Robust Object Detection for Autonomous Driving via Curriculum-Guided Group Relative Policy Optimization
Xu Jia
TL;DR
This work tackles robust multimodal object detection for autonomous driving by marrying Group Relative Policy Optimization (GRPO) with curriculum-guided data scheduling and difficulty-aware filtering to address sparse and noisy reward signals. The approach uses a multi-component loss (IoU, Format, KL) and intra-group reward normalization to stabilize learning while progressively presenting harder samples through a curriculum. Empirical results on CODA and BDD-100K show substantial gains in IoU for critical categories (e.g., 9.4 percentage points on BDD-100K pedestrians/non-motorized vehicles and 7.1 percentage points on CODA traffic participants), demonstrating improved localization and robustness across domains. The findings suggest reinforcement-driven optimization with structured data curricula as a scalable path toward robust, interpretable vision-language perception in real-world autonomous systems.
Abstract
Multimodal Large Language Models (MLLMs) excel in vision-language reasoning but often struggle with structured perception tasks requiring precise localization and robustness.
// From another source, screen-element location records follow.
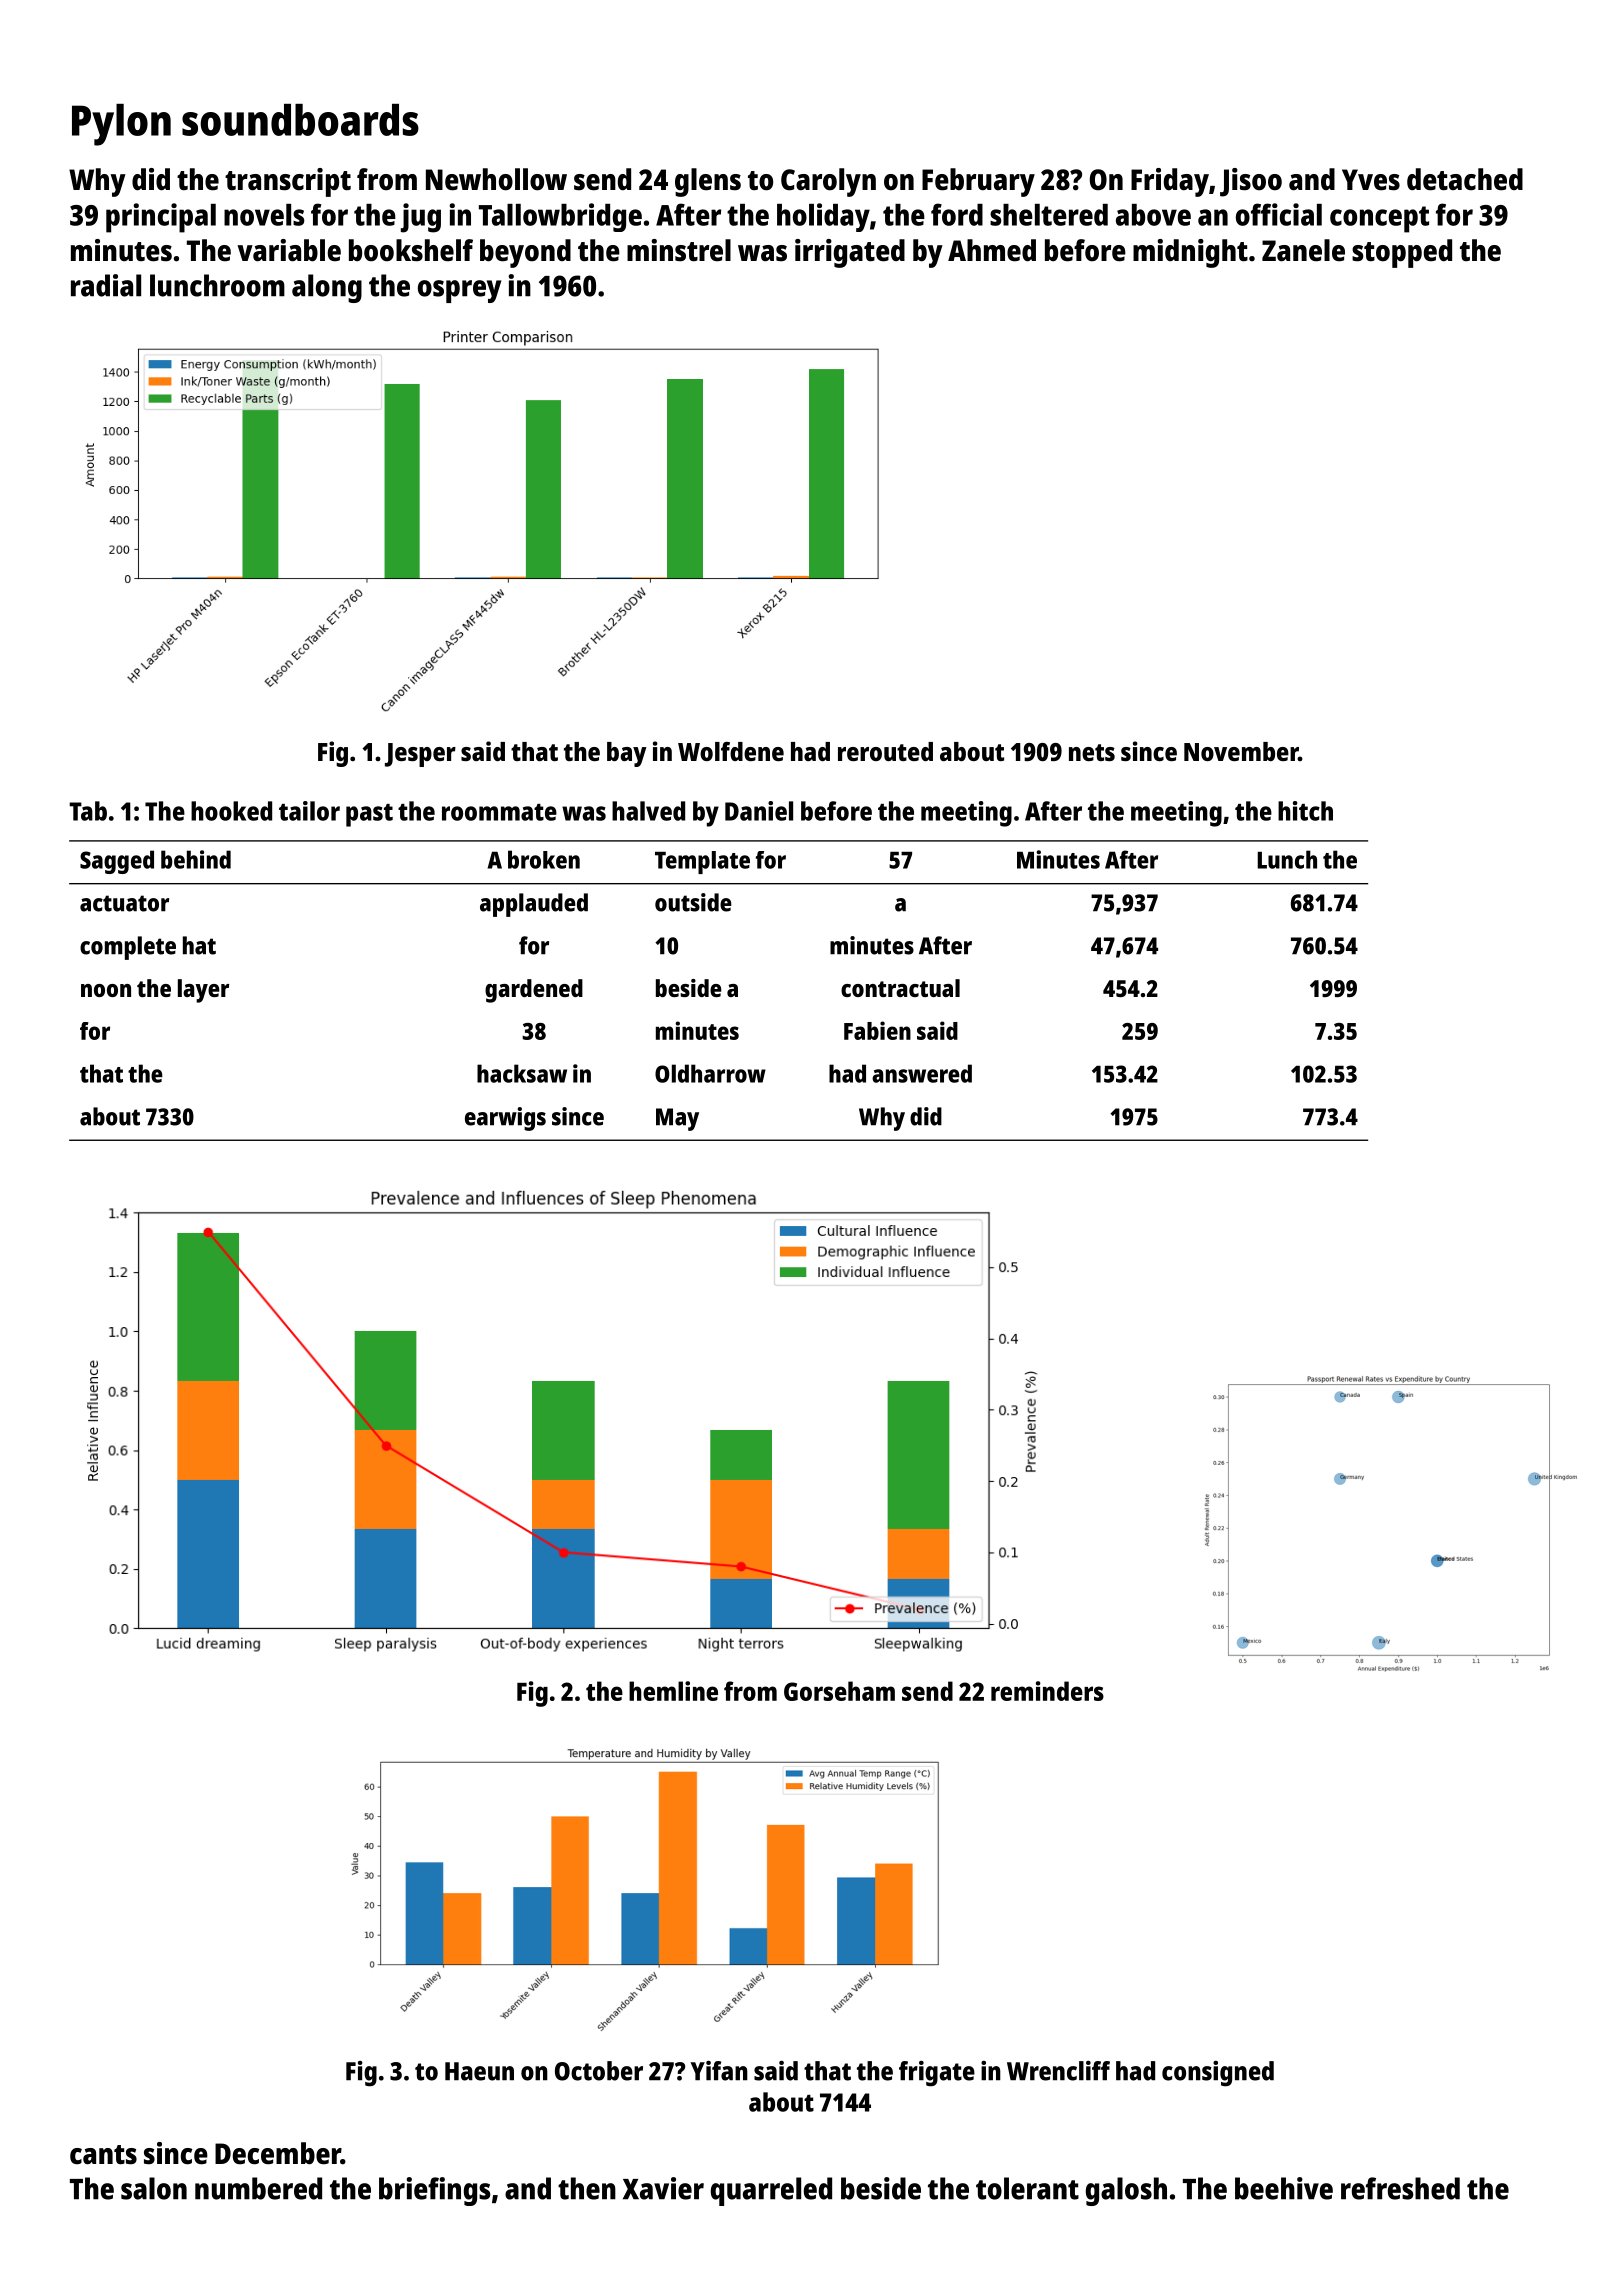 The image size is (1620, 2292). Describe the element at coordinates (1305, 811) in the screenshot. I see `hitch` at that location.
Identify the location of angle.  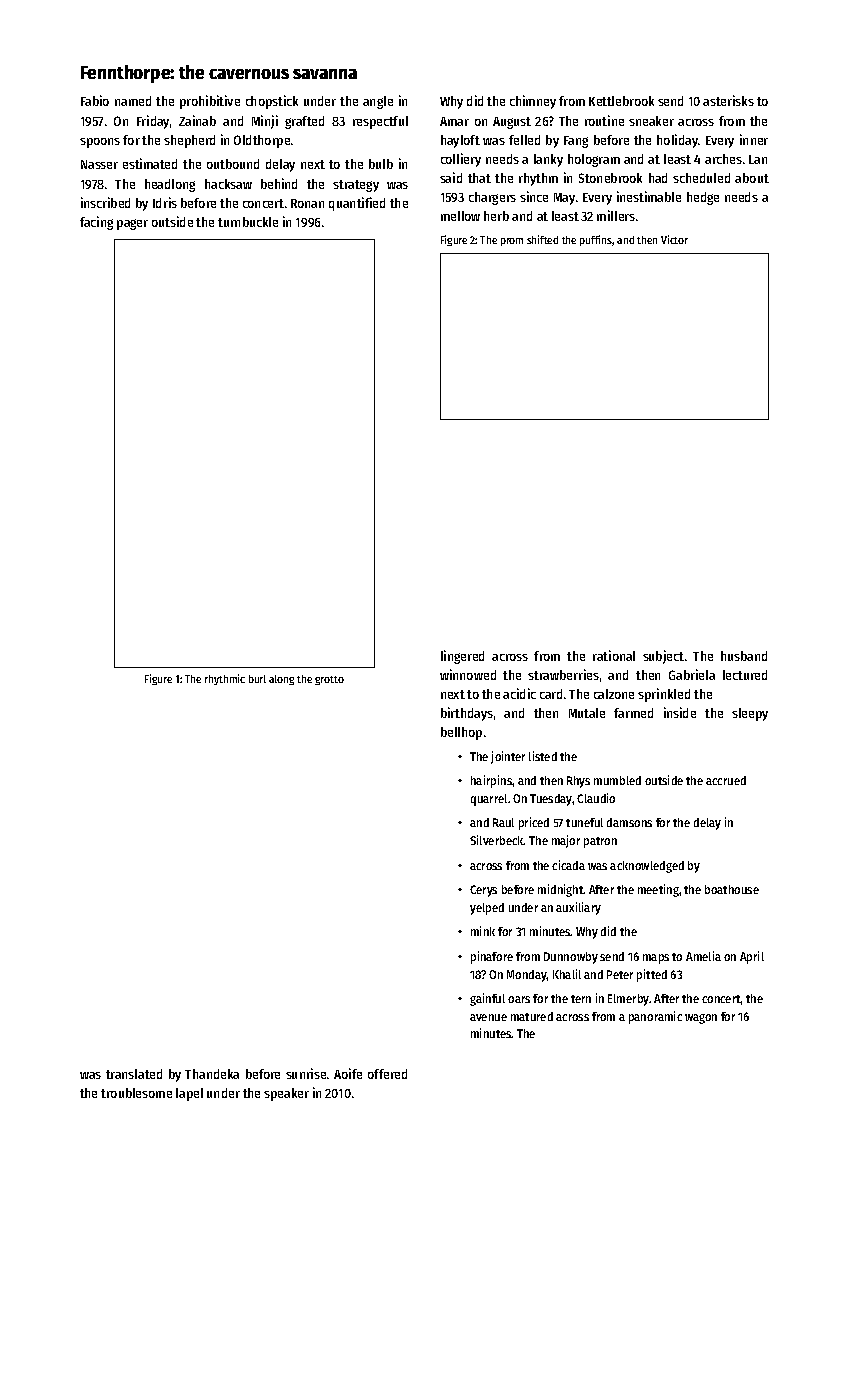
(378, 102).
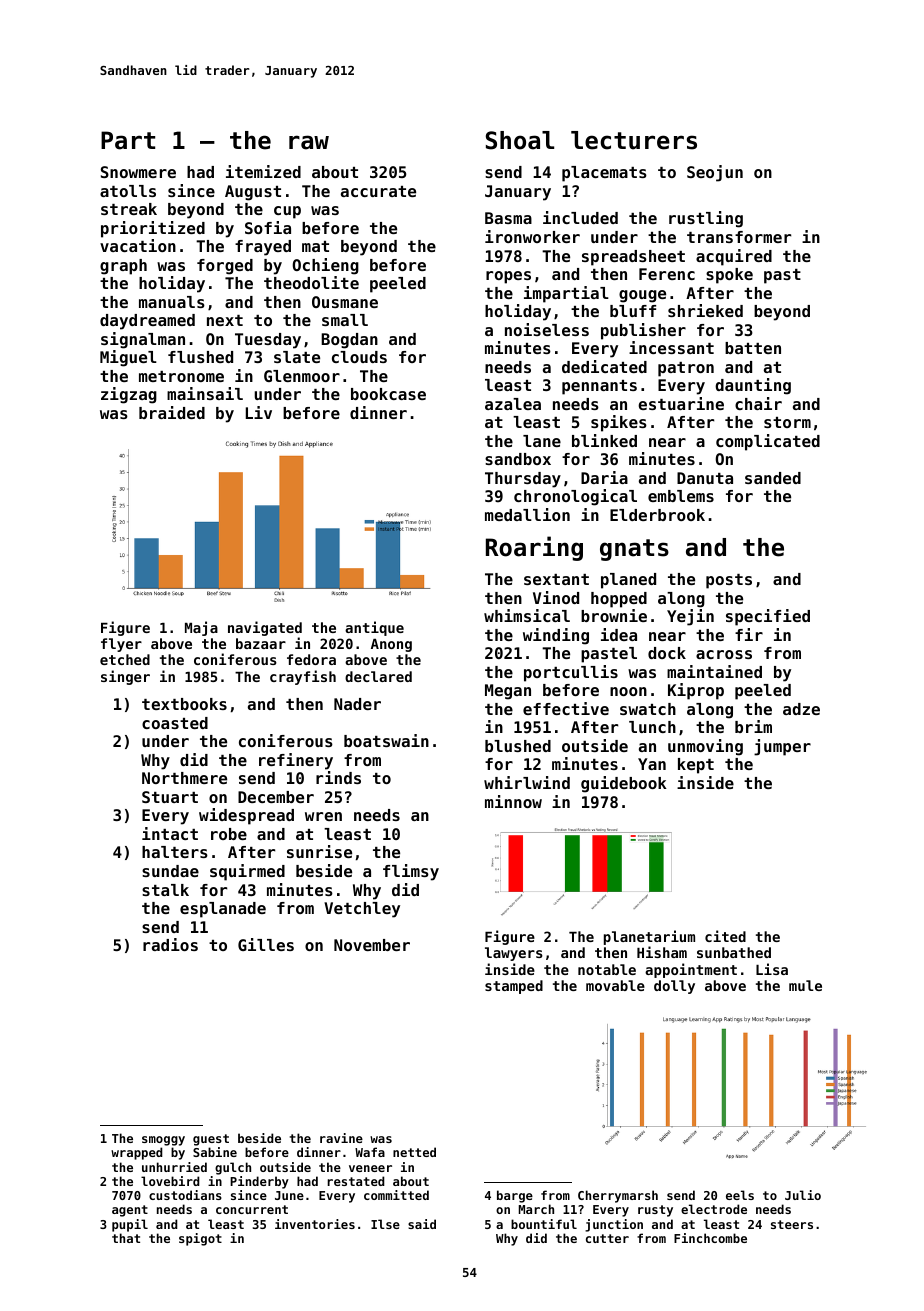 Image resolution: width=924 pixels, height=1311 pixels. Describe the element at coordinates (163, 1141) in the image. I see `smoggy` at that location.
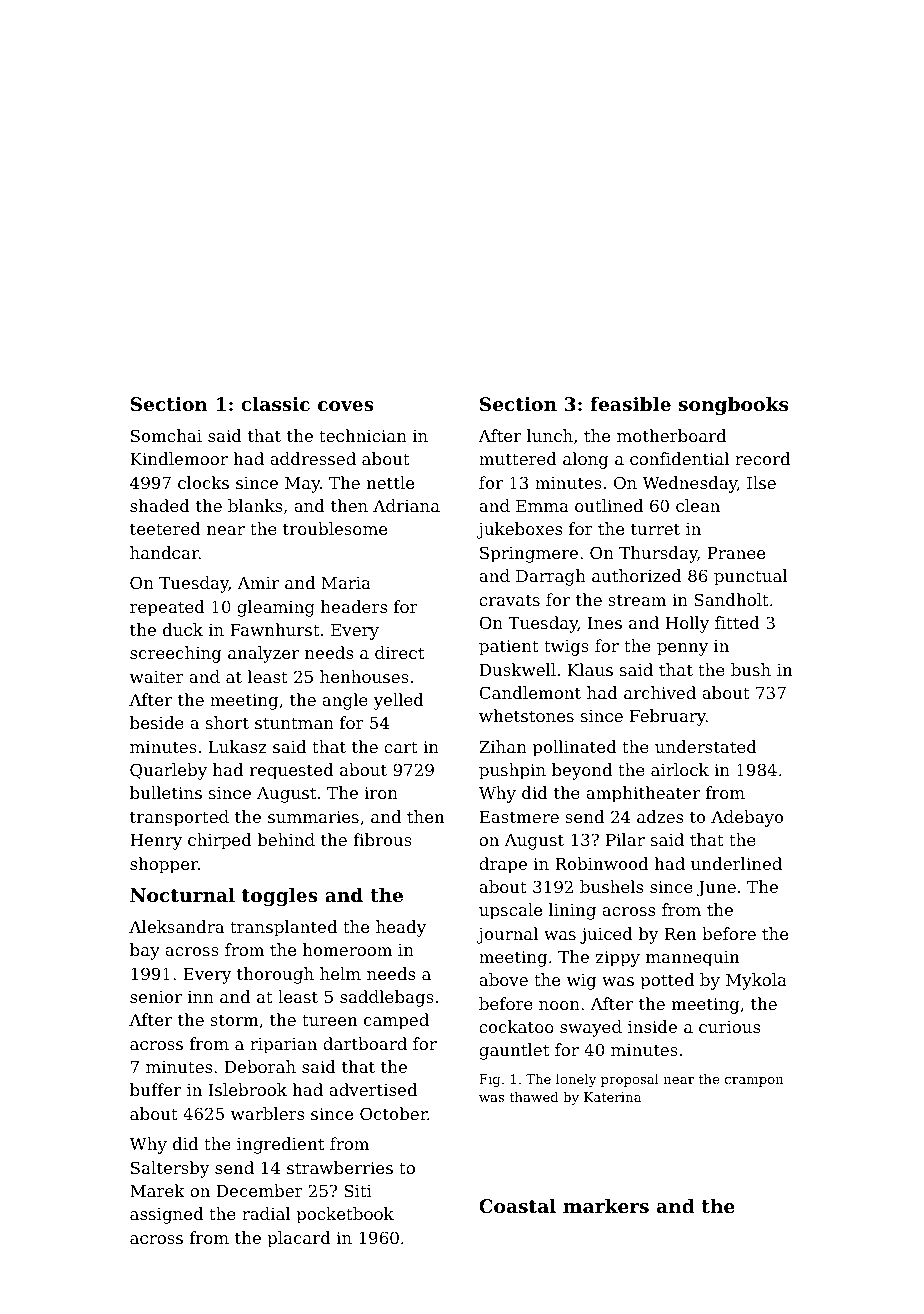 This document has width=924, height=1314. I want to click on cart, so click(401, 747).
We propose a reinforcement learning framework that augments Group Relative Policy Optimization (GRPO) with curriculum-based data scheduling and difficulty-aware filtering. This approach stabilizes optimization under sparse, noisy rewards and enables progressive adaptation to complex samples. Evaluations on autonomous driving benchmarks demonstrate substantial improvements in detection accuracy and robustness. Ablation studies confirm the importance of reward design, KL regularization, and curriculum pacing for convergence stability and generalization. Our findings highlight reinforcement-driven optimization with structured data curricula as a scalable path toward robust and interpretable multimodal detection.